El boxeo me atrajo mientras lo vi por televisión.  Un día, invitado por un amigo, fui al Nuevo Circo, con entrada a “ring side”. Sentado al  ladito del cuadrilátero, me topé con un deporte feroz, casi metáfora del canibalismo, que la pantalla me había hecho tragable a través de  una versión dulzona  que le disimulaba - como se sabe, la realidad mediática hace trampas – los trazos de crueldad, exhibiéndolo como un deporte casi tan pacífico como el golf. Allí, digo, cerquita de los boxeadores, hasta poderles  sentir  la respiración a partir del tercer asalto y escuchar sus quejidos, mirarles el temor en la cara hinchada y amoratada por los golpes, notar  la sangre que manaba de la cortadura encima de las cejas, oir las instrucciones gritadas por el entrenador y los alaridos sádicos del público, allí vi, así pues, un episodio bárbaro que se me hizo moral y anímicamente  inaceptable.

III.
A partir de entonces, nunca más volví a ver juna pelea.  El boxeo, un acto de brutalidad  socialmente aceptado,  puesto en escena gracias a un negocio sórdido,  con ribetes mafiosos, organizado para explotar al peleador, manteniendo, eso sí, el disfraz de unas reglas que lo “humanizaban”,  me pareció, así mismo, injusto y absurdo desde el punto de vista político.  En efecto, resultaba duro de entender que  la sociedad  se lo ofreciera a alguien  como  opción para tener una vida mejor, asumiendo que el trabajo de darse golpes con un prójimo es solo para los pobres, los únicos que, como le oí decir a un empresario deportivo, están dispuestos a soportar  el calvario como precio para cambiar su existencia.

IV.
El Inca Valero, nuestro último campeón mundial, no inventó la tragedia de los boxeadores. Sólo la exageró en cada paso que dio hasta hace pocos días, cuando decidió (¿dije decidió?) suicidarse.  Mientras tanto, Jennifer, su esposa, venía cumpliendo  su libreto, el que todavía le  toca a muchas  mujeres, a pesar de nuestras leyes, perfectas hasta en el detalle de las comas bien puestas. Lo cumplía con  lamentable precisión de cronómetro suizo, casándose a los 14 años, abandonando  la escuela apenas finalizó la primaria, teniendo su primer hijo al ratico de conocer a su pareja y convirtiéndose en madre adolescente, como otras miles de muchachas venezolanas, según rezan cifras que causan espanto.  Lo cumplía, en fin, soportando callada y sin chistar,  la violencia de su marido, hasta que éste la mató en un hotel cinco estrellas, sin que supiera ella que la mataban y sin que las autoridades  competentes tampoco se dieran cuenta de que era casi lógico que al final la mataran.

V.
En este país épico que venimos siendo desde hace un tiempo, el de las grandes batallas ideológicas y políticas, no apareció, entonces, sino apenas como aguaje, la institucionalidad  encargada de cuidar al Inca Valero de sí mismo y de proteger a los otros de sus desmanes fuera del cuadrilátero.

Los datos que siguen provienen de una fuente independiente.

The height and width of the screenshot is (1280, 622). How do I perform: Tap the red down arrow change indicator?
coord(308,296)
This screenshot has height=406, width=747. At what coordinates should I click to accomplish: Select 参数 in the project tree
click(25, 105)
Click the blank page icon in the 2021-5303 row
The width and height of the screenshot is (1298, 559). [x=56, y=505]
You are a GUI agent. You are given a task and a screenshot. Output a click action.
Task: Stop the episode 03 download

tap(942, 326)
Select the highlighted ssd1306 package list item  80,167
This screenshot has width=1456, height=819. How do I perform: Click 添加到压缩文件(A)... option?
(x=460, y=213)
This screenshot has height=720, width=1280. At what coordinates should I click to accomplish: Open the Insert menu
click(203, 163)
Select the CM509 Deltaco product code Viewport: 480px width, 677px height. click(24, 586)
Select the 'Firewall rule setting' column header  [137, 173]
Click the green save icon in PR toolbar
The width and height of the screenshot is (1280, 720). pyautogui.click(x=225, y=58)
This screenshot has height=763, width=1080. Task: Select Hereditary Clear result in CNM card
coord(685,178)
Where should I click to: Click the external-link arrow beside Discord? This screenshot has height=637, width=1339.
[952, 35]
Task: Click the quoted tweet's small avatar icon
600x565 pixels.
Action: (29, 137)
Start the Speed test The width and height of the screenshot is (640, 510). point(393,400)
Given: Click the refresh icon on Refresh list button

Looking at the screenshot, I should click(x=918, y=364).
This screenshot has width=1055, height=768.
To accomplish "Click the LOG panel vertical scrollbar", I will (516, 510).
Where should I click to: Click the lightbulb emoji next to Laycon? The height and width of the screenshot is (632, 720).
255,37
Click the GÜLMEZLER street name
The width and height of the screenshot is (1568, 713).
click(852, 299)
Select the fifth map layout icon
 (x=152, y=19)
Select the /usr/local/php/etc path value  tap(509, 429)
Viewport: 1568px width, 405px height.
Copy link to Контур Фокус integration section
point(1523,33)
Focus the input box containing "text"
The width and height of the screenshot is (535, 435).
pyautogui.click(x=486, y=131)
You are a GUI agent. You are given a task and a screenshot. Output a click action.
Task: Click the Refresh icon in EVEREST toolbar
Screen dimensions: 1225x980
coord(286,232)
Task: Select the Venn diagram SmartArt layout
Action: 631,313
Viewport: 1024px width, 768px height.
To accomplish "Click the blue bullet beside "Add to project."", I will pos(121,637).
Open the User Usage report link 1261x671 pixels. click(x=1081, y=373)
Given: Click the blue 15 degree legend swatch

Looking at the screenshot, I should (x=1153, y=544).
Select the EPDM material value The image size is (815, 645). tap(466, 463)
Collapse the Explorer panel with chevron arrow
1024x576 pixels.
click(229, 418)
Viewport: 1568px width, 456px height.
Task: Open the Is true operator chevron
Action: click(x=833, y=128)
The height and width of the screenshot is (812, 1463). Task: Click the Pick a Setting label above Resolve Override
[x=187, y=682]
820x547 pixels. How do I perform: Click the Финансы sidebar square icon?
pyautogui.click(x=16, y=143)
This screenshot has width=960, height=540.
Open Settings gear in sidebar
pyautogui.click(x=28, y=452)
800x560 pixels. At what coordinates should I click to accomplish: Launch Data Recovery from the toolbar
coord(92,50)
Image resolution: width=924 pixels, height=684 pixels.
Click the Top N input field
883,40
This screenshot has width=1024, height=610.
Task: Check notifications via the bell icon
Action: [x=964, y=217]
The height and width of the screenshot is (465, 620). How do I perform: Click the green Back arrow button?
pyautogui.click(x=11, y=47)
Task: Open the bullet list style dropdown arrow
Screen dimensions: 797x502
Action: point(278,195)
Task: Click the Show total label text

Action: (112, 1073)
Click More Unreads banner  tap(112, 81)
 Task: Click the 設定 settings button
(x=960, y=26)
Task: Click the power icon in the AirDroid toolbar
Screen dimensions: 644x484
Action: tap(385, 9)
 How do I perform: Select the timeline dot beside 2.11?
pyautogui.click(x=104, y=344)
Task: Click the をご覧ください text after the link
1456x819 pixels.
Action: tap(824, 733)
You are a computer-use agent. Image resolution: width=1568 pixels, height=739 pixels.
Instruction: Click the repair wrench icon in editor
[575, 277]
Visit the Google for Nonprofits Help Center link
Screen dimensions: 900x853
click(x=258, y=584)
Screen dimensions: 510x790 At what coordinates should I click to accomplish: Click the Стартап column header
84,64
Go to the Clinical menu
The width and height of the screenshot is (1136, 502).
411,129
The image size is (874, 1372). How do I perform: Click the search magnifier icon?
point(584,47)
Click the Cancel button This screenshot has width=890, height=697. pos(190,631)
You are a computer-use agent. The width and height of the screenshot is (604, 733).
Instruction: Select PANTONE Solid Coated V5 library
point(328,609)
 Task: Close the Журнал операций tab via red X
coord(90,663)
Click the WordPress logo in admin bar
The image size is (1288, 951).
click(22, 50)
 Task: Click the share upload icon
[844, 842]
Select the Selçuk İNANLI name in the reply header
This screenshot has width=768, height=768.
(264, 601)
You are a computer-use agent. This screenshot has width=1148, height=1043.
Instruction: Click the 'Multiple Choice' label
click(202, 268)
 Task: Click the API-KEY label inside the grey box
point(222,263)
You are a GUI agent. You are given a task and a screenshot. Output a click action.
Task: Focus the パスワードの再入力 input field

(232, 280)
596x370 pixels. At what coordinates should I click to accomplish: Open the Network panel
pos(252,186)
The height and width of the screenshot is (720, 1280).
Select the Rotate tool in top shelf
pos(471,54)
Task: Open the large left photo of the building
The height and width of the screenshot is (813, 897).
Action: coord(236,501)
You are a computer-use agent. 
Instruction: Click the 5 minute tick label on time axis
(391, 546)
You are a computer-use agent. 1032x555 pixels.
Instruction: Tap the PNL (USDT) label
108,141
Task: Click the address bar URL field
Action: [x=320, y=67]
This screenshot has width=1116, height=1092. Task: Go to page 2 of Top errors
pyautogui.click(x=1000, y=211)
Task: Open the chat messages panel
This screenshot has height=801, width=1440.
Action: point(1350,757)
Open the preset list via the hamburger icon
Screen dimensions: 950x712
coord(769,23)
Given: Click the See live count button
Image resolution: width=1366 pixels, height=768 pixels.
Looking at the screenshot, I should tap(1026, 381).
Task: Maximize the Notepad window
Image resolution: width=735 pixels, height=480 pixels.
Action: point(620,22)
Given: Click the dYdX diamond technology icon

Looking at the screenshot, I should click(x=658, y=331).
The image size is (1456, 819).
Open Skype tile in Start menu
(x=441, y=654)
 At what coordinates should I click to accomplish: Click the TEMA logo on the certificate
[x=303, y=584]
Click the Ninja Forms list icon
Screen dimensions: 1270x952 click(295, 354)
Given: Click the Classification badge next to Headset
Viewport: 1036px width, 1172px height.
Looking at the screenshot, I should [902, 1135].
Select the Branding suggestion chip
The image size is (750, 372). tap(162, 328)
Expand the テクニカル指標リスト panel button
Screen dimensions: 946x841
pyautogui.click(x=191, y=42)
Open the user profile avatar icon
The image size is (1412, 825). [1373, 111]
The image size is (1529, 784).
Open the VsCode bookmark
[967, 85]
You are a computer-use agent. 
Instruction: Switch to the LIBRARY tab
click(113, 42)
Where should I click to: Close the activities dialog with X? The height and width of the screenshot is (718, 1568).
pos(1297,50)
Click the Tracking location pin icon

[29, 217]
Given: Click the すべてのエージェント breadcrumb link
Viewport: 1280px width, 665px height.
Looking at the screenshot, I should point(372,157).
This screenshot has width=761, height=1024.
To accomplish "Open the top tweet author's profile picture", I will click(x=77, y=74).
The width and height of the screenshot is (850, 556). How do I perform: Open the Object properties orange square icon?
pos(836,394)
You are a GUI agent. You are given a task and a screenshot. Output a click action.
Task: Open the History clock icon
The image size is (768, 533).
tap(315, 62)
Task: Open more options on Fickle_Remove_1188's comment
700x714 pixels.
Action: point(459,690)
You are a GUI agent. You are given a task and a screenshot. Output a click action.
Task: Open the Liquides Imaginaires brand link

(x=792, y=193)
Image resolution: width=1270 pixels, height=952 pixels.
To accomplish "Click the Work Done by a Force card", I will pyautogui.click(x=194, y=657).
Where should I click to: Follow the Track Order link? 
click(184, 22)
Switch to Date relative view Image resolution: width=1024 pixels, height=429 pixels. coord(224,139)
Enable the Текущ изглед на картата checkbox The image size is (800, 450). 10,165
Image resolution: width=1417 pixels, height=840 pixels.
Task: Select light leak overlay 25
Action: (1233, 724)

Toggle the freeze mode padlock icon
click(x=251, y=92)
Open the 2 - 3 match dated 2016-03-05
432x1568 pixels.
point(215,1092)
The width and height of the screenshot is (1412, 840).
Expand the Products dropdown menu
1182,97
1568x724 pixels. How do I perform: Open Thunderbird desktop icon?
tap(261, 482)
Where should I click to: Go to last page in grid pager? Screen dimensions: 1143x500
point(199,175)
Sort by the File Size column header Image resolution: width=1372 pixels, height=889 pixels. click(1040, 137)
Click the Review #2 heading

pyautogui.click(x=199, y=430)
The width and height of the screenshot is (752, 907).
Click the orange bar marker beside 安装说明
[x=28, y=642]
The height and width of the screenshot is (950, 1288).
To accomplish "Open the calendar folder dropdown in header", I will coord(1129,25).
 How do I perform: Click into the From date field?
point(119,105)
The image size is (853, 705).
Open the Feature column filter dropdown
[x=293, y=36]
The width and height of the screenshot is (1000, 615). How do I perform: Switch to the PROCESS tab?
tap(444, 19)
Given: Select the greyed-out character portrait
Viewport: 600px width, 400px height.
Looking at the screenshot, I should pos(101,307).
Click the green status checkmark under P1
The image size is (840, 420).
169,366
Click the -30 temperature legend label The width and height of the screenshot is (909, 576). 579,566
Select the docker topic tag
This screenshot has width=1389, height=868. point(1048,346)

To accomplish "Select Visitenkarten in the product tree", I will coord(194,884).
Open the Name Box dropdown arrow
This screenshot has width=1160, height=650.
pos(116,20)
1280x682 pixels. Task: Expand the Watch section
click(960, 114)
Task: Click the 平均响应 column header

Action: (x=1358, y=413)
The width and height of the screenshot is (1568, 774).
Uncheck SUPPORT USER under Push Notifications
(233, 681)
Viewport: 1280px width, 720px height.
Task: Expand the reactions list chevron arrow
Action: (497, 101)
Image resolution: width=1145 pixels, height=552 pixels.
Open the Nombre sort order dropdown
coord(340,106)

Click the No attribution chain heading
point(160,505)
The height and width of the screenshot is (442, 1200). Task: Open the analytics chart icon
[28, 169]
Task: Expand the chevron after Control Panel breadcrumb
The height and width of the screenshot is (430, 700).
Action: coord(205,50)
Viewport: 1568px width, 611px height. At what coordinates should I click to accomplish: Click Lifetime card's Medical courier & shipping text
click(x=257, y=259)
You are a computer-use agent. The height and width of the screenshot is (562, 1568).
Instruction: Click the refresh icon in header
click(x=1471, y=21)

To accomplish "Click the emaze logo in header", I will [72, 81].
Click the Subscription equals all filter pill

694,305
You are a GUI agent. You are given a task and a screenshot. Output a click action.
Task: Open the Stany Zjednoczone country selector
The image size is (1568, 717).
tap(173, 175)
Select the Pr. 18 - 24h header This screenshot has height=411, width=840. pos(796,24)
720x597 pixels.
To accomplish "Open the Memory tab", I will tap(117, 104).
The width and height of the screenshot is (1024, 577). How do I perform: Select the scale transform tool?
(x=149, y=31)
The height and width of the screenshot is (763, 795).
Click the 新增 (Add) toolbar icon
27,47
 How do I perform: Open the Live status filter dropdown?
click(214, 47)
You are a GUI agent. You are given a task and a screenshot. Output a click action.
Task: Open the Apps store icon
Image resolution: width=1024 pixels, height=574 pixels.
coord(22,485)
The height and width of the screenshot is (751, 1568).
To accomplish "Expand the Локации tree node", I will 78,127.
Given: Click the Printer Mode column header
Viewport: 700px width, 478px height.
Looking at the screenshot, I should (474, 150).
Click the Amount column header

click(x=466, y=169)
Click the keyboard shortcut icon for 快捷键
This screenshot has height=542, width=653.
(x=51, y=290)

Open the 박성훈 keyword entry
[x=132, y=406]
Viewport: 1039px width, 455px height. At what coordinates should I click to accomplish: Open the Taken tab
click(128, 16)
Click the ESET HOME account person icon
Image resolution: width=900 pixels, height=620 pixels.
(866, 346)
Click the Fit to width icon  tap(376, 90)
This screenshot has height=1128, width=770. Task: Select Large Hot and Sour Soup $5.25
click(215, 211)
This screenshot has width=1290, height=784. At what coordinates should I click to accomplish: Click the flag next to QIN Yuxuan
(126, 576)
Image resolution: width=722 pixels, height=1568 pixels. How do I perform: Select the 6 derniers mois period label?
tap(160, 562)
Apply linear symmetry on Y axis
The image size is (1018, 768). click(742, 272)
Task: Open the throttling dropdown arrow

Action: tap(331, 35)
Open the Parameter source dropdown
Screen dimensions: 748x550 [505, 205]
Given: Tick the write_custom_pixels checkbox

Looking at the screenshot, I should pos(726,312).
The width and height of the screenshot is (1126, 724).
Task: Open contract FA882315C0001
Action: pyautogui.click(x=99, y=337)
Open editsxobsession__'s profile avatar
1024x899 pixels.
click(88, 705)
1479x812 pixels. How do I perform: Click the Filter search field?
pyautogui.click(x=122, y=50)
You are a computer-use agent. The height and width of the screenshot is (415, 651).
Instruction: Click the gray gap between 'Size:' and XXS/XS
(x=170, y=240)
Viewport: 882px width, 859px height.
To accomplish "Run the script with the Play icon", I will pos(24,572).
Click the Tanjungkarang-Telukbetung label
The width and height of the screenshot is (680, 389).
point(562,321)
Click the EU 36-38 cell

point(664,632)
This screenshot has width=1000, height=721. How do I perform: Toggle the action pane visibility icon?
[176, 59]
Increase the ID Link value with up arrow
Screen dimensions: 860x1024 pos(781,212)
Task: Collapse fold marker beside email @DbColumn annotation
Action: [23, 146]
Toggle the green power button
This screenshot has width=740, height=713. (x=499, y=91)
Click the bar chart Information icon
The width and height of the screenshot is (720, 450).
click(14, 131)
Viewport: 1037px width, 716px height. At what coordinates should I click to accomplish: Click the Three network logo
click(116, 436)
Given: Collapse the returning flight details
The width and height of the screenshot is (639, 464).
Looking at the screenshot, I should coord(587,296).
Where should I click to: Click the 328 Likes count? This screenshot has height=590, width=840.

En un inmenso tejido de situaciones esta tragedia no ha hecho sino constatar, de nuevo ( favor no olvidar  las estadísticas anuales que recogen la violencia venezolana en sus diversa manifestaciones), que la nuestra es una sociedad de numerosas leyes y pocos escrúpulos. Una sociedad muy dada a fabricar normas a modo de simulacro, buenas para darle una apariencia de refinada ciudadanía a una realidad que a ratos ya empieza a repicar como anomia  y a amenazar como deslave colectivo.